Our current secondary index solution works well if many more reads are done
than writes. You take no hit at read time - it's as if you had a
different/optimal row key for your query, and you're just querying the
index table instead of the data table (which is really what's happening).

> And the reason I'm asking is because we have tried using Lucene-based tech
> for the use case described here.  The problem was the maintenance of the
> index.  Lucene has the notion of segments and these segments need to be
> merged (
> nice
video showing the merges) as one indexes data, and these merges make
> it very hard to process thousands of inserts per second.

That is one fantastic blog post. Wow. I'd recommend first measuring the
insert performance of HBase to see if it's going to meet your needs. HBase
is another implementation of an LSM tree. There are only so many ways to
"skin a cat" (as Lars H likes to say), so I wouldn't expect things to be
drastically different than it was with Lucene (I say, knowing nothing about
Lucene :-) ).

> So seeing "secondary indexing" in Phoenix makes me worried that we'd see
> the same problem here.
> Although.... I suspect Phoenix's indexing is faster because it sounds like
> the extra processing is simpler - sounds like the main thing that happens
> is that "special keys" are constructed and inserted in separate HBase
> tables.  So there is no notion of inverted index, segment merges, just the
> usual puts, region splits and compactions, etc.  Right?

Yes, that's correct.

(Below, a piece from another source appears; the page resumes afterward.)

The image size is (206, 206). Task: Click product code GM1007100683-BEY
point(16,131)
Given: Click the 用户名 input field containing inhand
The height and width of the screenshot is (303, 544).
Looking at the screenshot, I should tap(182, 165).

The extra processing is to lookup the prior value of a
row that is being changed. This is required during index maintenance to
issue a delete of the prior index row plus to form the row key of the new
index row (as often times, for an index with multiple columns, you only
have the new column value for one of the columns, the one that changed, and
you need to find the current value for the other one as well).

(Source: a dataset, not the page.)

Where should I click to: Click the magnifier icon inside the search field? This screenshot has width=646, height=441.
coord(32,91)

Note that we do have an optimization for write-once data where you can
declare at DDL time that your table has IMMUTABLE_ROWS=true. In this case,
we do not need to do incremental index maintenance, as the same row is
never written more than once.

>>  2) I assume there is nothing to autodetect new columns being inserted,
>>> so one would have to "trap" insertion of new columns and quickly do CREATE
>>> INDEX?
>>  See above - indexes are really orthogonal to querying. They just make
>> them faster.
> Right, but when the Marketing person says "Hey, let's start tracking <some
> new type of marketing data with new columns>" then I assume something
> should first issue a CREATE TABLE or CREATE VIEW and/or CREATE INDEX
> statements first, before anything is inserted, right?  Actually, I'm
> guessing CREATE INDEX can be done at a later time, but the first two would
> have to be done before inserts?

Yes, that's correct. You can issue the CREATE VIEW or ALTER VIEW on-the-fly
(and even include the IF NOT EXISTS if you can to just ignore the case
where the table or column already exist). These DDL statements are not your
typical heavy weight RDBMS calls. They basically boil down to doing a
batched Put on our metadata table.

>>  3) How realistic is such a system in a large org with a few 10s of
>>> thousands of potential users throwing in millions of rows per day and
>>> expecting responses in a few seconds at most, for simple queries like in my
>>> above example?.  Sure, depends on the details and hardware, etc., but is
>>> CREATE INDEX on any one column really realistic?
>> There's the rub, and why we added multi-tenant support. HBase won't scale
>> past a few hundred tables (at most). In general, HBase is happier with few
>> big tables than lots of small tables. With multi-tenancy, the Phoenix
>> tables share the same physical HBase table. Then each "tenant" has his
>> "view" which is independent of other tenant's views (i.e. columns can be
>> added to one and won't affect the other). The advantage of this (beyond the
>> scaling one) is that each tenant can still introspect their own table to
>> see what columns it has. Plus you get all the nice type checking and error
>> checking that you'd want, AND a tenant can add secondary indexes if they
>> need better perf (these are shared in a second HBase table).
> Makes sense.
> I was going to ask about partitioning as a way to handle (querying
> against) large volumes of data.  This is related to my Q above about
> date-based partitioning.  But I'm wondering if one can go further.
>  Partitioning by date, partitioning by tenant, but then also partitioning
> by some other columns, which would be different for each type of data being
> inserted. e.g. for sales data maybe the partitions would be date, tenantID,
> but then also customerCountry, customerGender, etc.  For performance
> metrics data maybe it would be date, tenantID, but then also environment
> (prod vs. dev), or applicationType (e.g. my HBase cluster performance
> metrics vs. my Tomcat performance metrics), and so on.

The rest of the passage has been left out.